As a young professional golfer in the 1960s, Jack looked at legends in the game and immediately saw two weaknesses in himself to improve. His golf game was already major championship caliber as Jack defeated the king, Arnold Palmer, for his first U.S. Open.
Jack sat down and analyed his weaknesses as portrayed on television to the fans of golf across the world. First he smoked on the golf course, which Jack said didn’t look good. He promptly quit and has not smoked another cigarette in public since, to my knowledge. Second he saw an athletic, but overweight golfer sweating greatly on the links. Over time, Jack slimmed down and presented a stronger, slimmer and still athletic image as he continued winning major championships in the 1970s and 1980s..
He saw items to fix beyond his golf swing, and Jack proactively made those adjustments for the fans and for the game of golf.
Tiger has taken a much more aggessive line with his golf game and in life, and some of it has paid off handsomely. In 2000 and 2001, Tiger played some of the best golf seen. He won four majors in a row, holed monster putts and chipped in from mind-boggling positions. Tiger woods was the man, and Nike signed him to an enormous endorsement contract, which still exists today.
However Tiger no longer has 72 quality golf holes in his game to win in hotly-contested events. His Sunday golf has been poor, and his major championship scoring, driving, greens-in-regulation and putting reflect a man who is deluded and no longer confident in his skills
Recently I picked up a golf magazine with a title I am not familiar. Rory McIlroy was on the magazine cover, which asked if the Northern Irish slammer could — with four majors to his name at the young age of 25 — challenge Jack’s career mark of 18 one day. It’s a ridiculous thought until any golfer bests Ben Hogan’s nine victories.
Still the publication using marketing gimmickery selected Tiger to win the upcoming British Open to be played at historic St. Andrews. It’s a location Tiger has dominated for major victories before. So it does present a final quality test for one of the game’s best players.

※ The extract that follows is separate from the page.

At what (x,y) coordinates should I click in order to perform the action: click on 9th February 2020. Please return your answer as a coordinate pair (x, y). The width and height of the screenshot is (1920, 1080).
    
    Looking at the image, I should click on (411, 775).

The way I see it, if Tiger wins at St. Andrews, then he still has enough ability to work toward Jack’s 18 majors. And I will be wrong in my supposed assessment of Tiger Woods. If Tiger makes the cut, there is only an outside chance he will hoist another major title.
And if Tiger falls apart and misses the 36-hole cut as he did with his highest 36-hole total as a professional, he will have confirmed my assessment. And Tiger Woods can either continue to toil toward obscurity as a golfer in decline, or he can quit the game and hope for a transformation in 11 years as tackles the champions tour.
Besides altering his swing and short game, Tiger’s largest fault, in my opinion, coincides with the fall off of his game. The world found out about Tiger’s sex scandal with allegedly more than 100 women caused him physical and psychological injuries in November 2009. Tiger still suffers from the blow to his confidence, intimidating attitude and good image when he realized that nearly every opponent and fan knew his dirtiest secrets. And that confidence has not returned.
Until it does — if ever — the swing mechanics are irrelevant.